• MATERIAL FOR THIS TASK:
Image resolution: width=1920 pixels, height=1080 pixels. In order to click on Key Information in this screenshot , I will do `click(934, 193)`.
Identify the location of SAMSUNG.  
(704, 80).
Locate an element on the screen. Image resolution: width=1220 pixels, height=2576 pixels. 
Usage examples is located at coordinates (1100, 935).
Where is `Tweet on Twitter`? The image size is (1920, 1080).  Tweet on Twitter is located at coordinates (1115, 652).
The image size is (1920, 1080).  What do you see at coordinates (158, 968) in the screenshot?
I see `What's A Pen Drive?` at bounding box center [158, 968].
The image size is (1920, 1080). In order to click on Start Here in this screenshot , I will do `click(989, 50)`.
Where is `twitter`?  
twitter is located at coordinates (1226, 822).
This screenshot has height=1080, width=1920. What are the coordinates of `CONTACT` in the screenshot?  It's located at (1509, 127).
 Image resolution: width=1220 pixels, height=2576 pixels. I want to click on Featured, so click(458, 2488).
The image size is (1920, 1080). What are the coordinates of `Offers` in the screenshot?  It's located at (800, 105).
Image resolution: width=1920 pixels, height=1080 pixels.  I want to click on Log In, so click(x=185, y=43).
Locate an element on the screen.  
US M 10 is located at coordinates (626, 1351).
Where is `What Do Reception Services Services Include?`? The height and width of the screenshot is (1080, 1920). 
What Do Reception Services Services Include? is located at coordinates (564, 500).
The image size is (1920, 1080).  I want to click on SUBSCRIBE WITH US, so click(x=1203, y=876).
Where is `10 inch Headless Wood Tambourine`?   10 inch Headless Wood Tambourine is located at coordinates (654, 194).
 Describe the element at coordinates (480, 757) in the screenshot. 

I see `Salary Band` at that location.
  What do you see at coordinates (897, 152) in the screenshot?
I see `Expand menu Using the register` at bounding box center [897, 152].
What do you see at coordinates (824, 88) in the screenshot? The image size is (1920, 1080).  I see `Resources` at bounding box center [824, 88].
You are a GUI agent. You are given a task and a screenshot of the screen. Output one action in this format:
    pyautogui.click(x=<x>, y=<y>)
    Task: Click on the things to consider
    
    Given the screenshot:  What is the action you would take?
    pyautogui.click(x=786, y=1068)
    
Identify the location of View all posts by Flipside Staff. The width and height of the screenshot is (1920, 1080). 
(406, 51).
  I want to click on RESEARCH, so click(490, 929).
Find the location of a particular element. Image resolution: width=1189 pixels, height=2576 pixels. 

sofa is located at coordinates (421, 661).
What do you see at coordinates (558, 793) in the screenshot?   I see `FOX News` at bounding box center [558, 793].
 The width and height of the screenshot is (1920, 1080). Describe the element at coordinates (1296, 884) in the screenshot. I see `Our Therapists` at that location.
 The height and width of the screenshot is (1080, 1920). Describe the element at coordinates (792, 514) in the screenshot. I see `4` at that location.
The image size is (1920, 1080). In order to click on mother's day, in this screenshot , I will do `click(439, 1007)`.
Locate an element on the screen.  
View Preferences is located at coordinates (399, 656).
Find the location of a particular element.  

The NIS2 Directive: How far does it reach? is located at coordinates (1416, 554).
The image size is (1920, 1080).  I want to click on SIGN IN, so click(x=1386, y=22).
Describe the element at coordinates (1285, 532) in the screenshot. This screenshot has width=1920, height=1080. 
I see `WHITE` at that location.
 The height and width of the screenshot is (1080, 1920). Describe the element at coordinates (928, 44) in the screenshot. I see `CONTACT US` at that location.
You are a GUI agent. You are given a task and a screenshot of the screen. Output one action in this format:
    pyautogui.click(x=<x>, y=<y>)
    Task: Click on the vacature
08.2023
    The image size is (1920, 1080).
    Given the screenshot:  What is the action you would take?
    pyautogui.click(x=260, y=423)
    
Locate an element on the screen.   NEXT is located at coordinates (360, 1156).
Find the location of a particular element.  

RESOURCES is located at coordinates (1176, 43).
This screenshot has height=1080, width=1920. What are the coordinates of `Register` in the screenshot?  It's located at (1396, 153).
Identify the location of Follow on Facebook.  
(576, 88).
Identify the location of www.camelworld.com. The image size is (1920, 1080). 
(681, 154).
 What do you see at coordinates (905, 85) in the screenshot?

• WHAT YOU ARE ASKED TO DO: Quote all of the lines above word for word, without changing anything.

• PROBLEM SOLUTION:
Image resolution: width=1920 pixels, height=1080 pixels. In order to click on Key Information in this screenshot , I will do `click(934, 193)`.
Identify the location of SAMSUNG.  
(704, 80).
Locate an element on the screen. Image resolution: width=1220 pixels, height=2576 pixels. 
Usage examples is located at coordinates (1100, 935).
Where is `Tweet on Twitter`? The image size is (1920, 1080).  Tweet on Twitter is located at coordinates (1115, 652).
The image size is (1920, 1080).  What do you see at coordinates (158, 968) in the screenshot?
I see `What's A Pen Drive?` at bounding box center [158, 968].
The image size is (1920, 1080). In order to click on Start Here in this screenshot , I will do `click(989, 50)`.
Where is `twitter`?  
twitter is located at coordinates (1226, 822).
This screenshot has height=1080, width=1920. What are the coordinates of `CONTACT` in the screenshot?  It's located at (1509, 127).
 Image resolution: width=1220 pixels, height=2576 pixels. I want to click on Featured, so click(458, 2488).
The image size is (1920, 1080). What are the coordinates of `Offers` in the screenshot?  It's located at (800, 105).
Image resolution: width=1920 pixels, height=1080 pixels.  I want to click on Log In, so click(x=185, y=43).
Locate an element on the screen.  
US M 10 is located at coordinates (626, 1351).
Where is `What Do Reception Services Services Include?`? The height and width of the screenshot is (1080, 1920). 
What Do Reception Services Services Include? is located at coordinates (564, 500).
The image size is (1920, 1080).  I want to click on SUBSCRIBE WITH US, so click(x=1203, y=876).
Where is `10 inch Headless Wood Tambourine`?   10 inch Headless Wood Tambourine is located at coordinates (654, 194).
 Describe the element at coordinates (480, 757) in the screenshot. 

I see `Salary Band` at that location.
  What do you see at coordinates (897, 152) in the screenshot?
I see `Expand menu Using the register` at bounding box center [897, 152].
What do you see at coordinates (824, 88) in the screenshot? The image size is (1920, 1080).  I see `Resources` at bounding box center [824, 88].
You are a GUI agent. You are given a task and a screenshot of the screen. Output one action in this format:
    pyautogui.click(x=<x>, y=<y>)
    Task: Click on the things to consider
    
    Given the screenshot:  What is the action you would take?
    pyautogui.click(x=786, y=1068)
    
Identify the location of View all posts by Flipside Staff. The width and height of the screenshot is (1920, 1080). 
(406, 51).
  I want to click on RESEARCH, so click(490, 929).
Find the location of a particular element. Image resolution: width=1189 pixels, height=2576 pixels. 

sofa is located at coordinates (421, 661).
What do you see at coordinates (558, 793) in the screenshot?   I see `FOX News` at bounding box center [558, 793].
 The width and height of the screenshot is (1920, 1080). Describe the element at coordinates (1296, 884) in the screenshot. I see `Our Therapists` at that location.
 The height and width of the screenshot is (1080, 1920). Describe the element at coordinates (792, 514) in the screenshot. I see `4` at that location.
The image size is (1920, 1080). In order to click on mother's day, in this screenshot , I will do `click(439, 1007)`.
Locate an element on the screen.  
View Preferences is located at coordinates (399, 656).
Find the location of a particular element.  

The NIS2 Directive: How far does it reach? is located at coordinates (1416, 554).
The image size is (1920, 1080).  I want to click on SIGN IN, so click(x=1386, y=22).
Describe the element at coordinates (1285, 532) in the screenshot. This screenshot has width=1920, height=1080. 
I see `WHITE` at that location.
 The height and width of the screenshot is (1080, 1920). Describe the element at coordinates (928, 44) in the screenshot. I see `CONTACT US` at that location.
You are a GUI agent. You are given a task and a screenshot of the screen. Output one action in this format:
    pyautogui.click(x=<x>, y=<y>)
    Task: Click on the vacature
08.2023
    The image size is (1920, 1080).
    Given the screenshot:  What is the action you would take?
    pyautogui.click(x=260, y=423)
    
Locate an element on the screen.   NEXT is located at coordinates (360, 1156).
Find the location of a particular element.  

RESOURCES is located at coordinates (1176, 43).
This screenshot has height=1080, width=1920. What are the coordinates of `Register` in the screenshot?  It's located at (1396, 153).
Identify the location of Follow on Facebook.  
(576, 88).
Identify the location of www.camelworld.com. The image size is (1920, 1080). 
(681, 154).
 What do you see at coordinates (905, 85) in the screenshot?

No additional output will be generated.